“你说这话要小心点,再被旁人听到……”
“儿臣不似母妃,不怕人传出去。”
“你……”
还未等她说完,只见殿门外匆匆走进一个奴婢,她向前几步躬身行礼道:“贵妃娘娘,皇后娘娘邀您明日早膳后前往皇后宫中,再去商议陛下巡游之事。”
“知道了,下去吧。”
“是。”
“先前差人请她,倒是一直不见我,现如今陛下听了我的话,让咱们母子也跟着去了,她倒是知道积极了!”待奴婢退下后,荣贵妃不无恼怒地喃喃自语。

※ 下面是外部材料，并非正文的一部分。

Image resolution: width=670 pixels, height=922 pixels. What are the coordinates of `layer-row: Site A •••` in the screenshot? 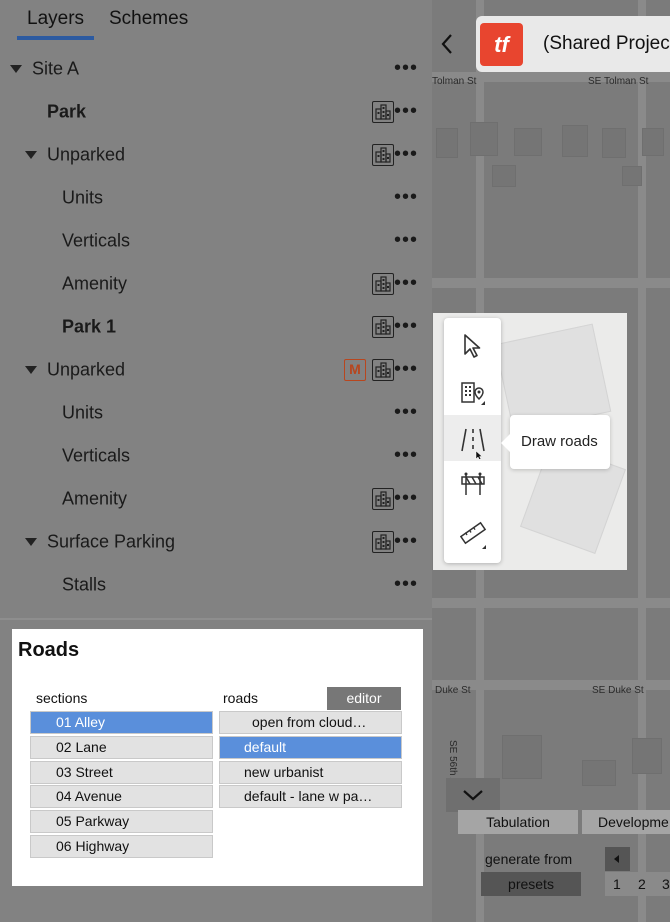 It's located at (216, 68).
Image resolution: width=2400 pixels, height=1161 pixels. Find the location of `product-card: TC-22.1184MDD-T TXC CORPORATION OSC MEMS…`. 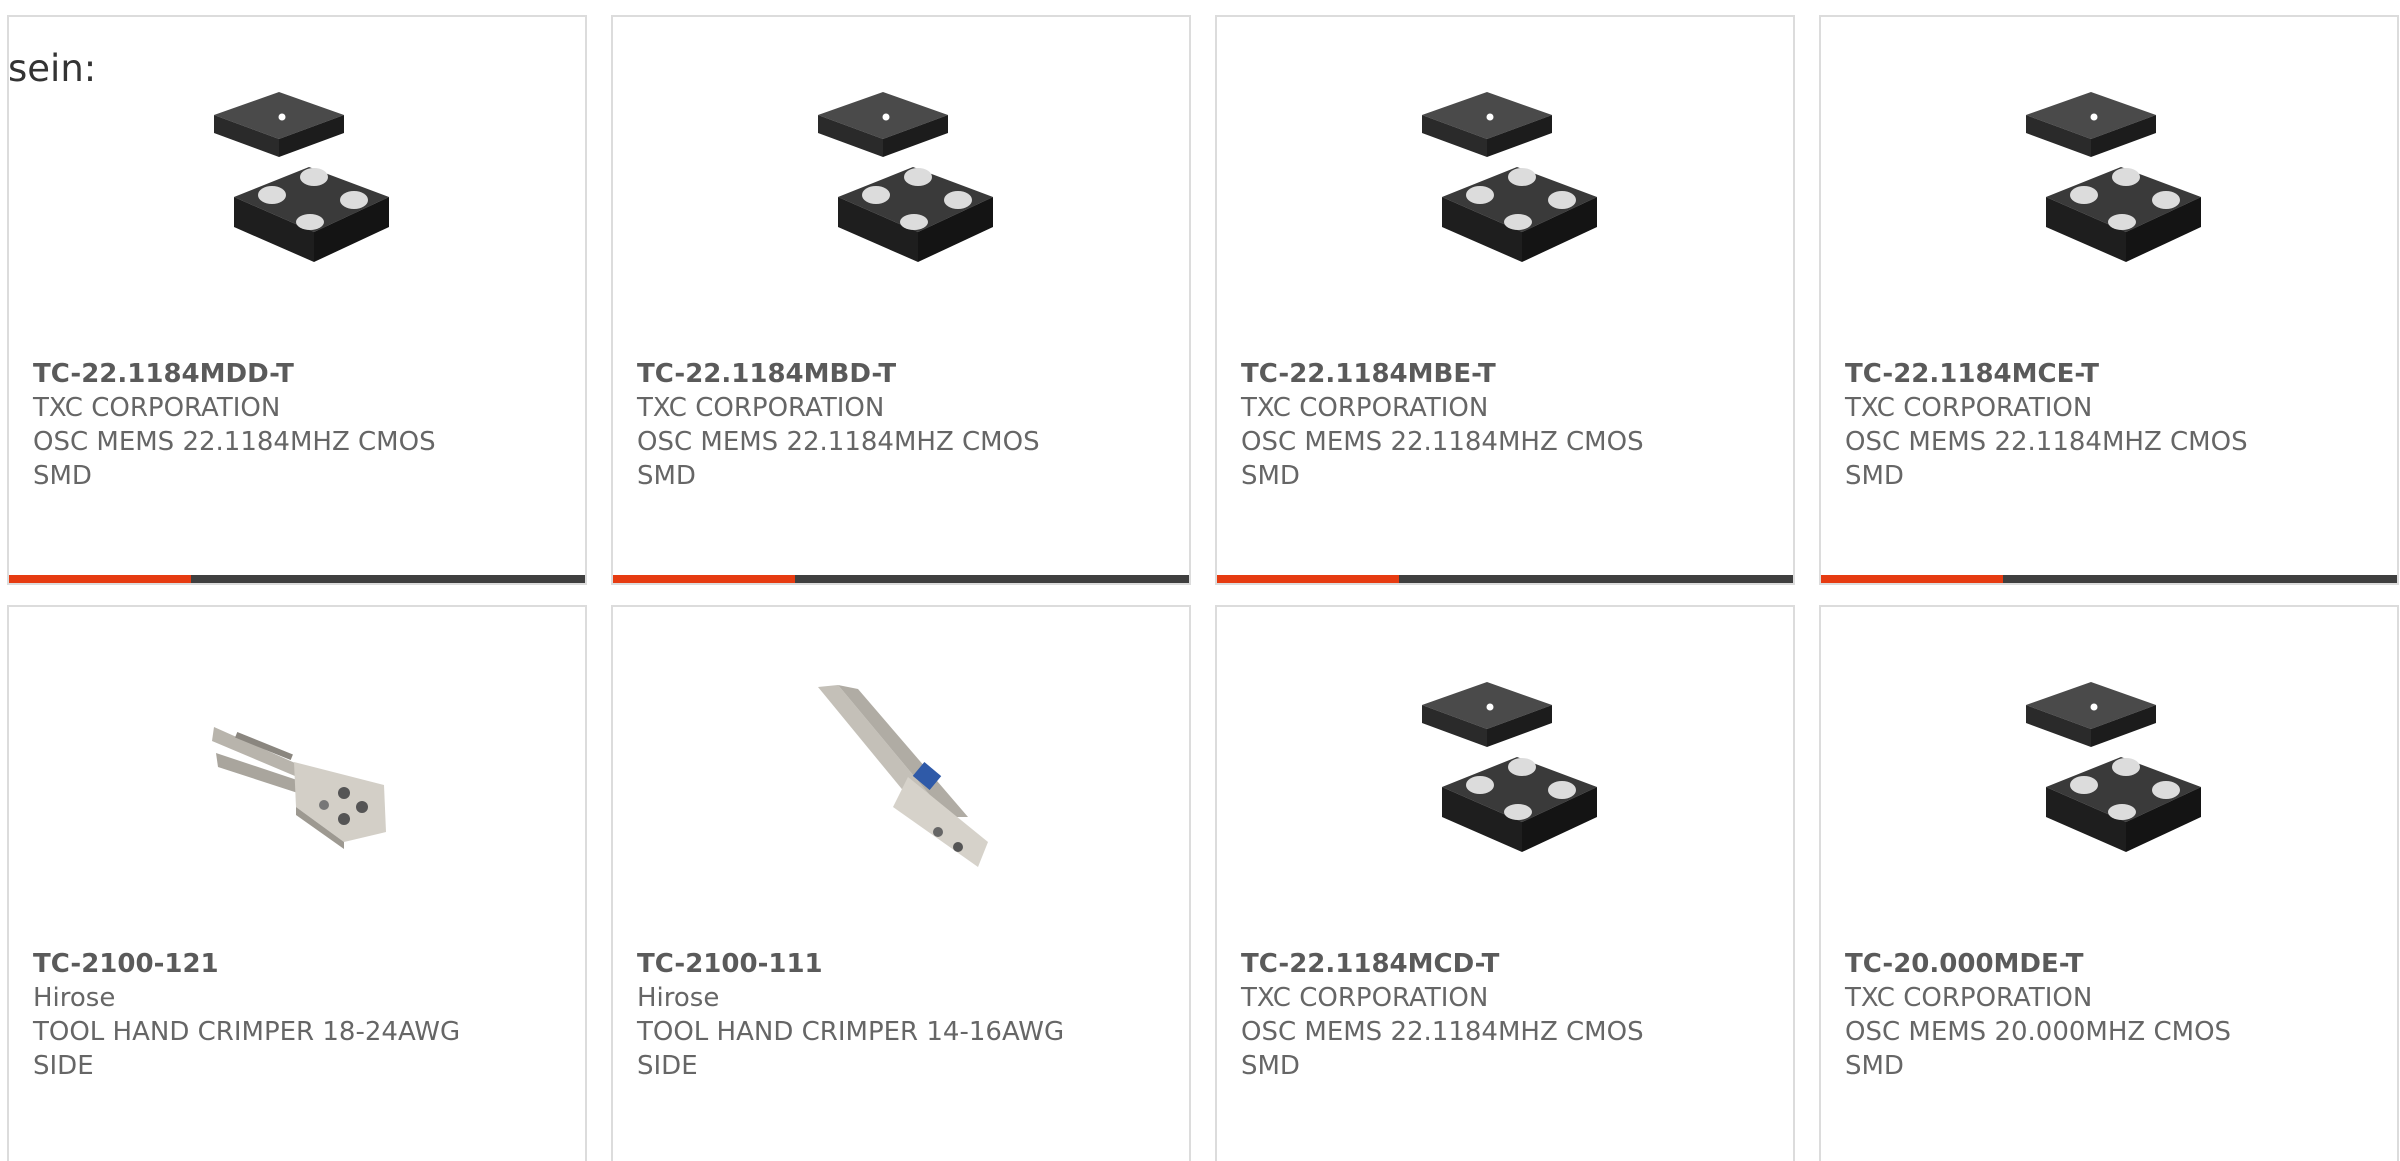

product-card: TC-22.1184MDD-T TXC CORPORATION OSC MEMS… is located at coordinates (297, 300).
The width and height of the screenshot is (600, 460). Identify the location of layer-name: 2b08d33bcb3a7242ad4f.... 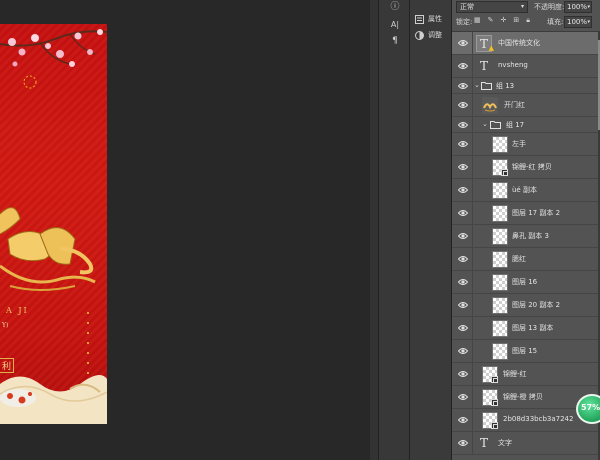
(538, 419).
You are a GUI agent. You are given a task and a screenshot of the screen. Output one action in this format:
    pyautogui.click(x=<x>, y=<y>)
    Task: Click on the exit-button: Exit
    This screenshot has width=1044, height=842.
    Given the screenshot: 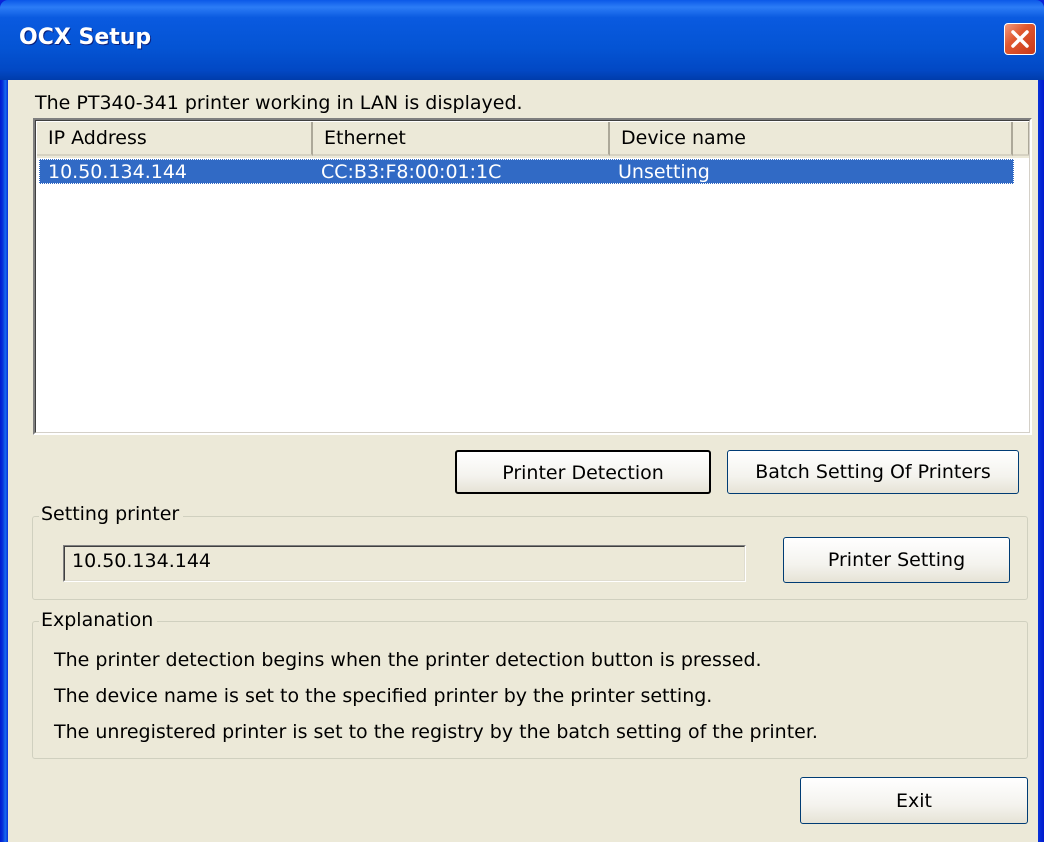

二皇子看得出来,近日母妃似乎处处不顺心,于是他心里开始盘算着其他的趣事,想为母妃消一消怒气。
然而,还未等他想到什么趣事,反倒是像想起来什么了不得的大事一般,他忽然径直站起身来,只在殿内踱来踱去,一副心神不宁的模样。
良久,他看向母妃,若有所思地问:“母妃,陛下巡游,后宫哪些人去?”
“这几日,皇后与我正是要商量着这些事。按理说,只有陛下、皇后还有太子那些人去,她找我去商议也不过是走个过场罢了。不过,上回陛下来看本宫,本宫可是使了很大的劲,才让你父皇同意也带着咱们娘俩一同前去的。”
闻言,二皇子眉头一蹙,继续追问:“此事,定下了吗?”
“你父皇已经应允了,皇后虽有不悦,但也奈何不了什么。”
说着,荣贵妃看出二皇子似乎想说些什么,便问:“怎么?你有什么顾虑吗?”
“儿臣……没有。只是……只是母亲,到时您先在宫中等着儿子,让儿子陪着您一块去。这巡游当日,整个护城河两岸必定人山人海、场面混乱,不在您身旁,儿子放心不下……”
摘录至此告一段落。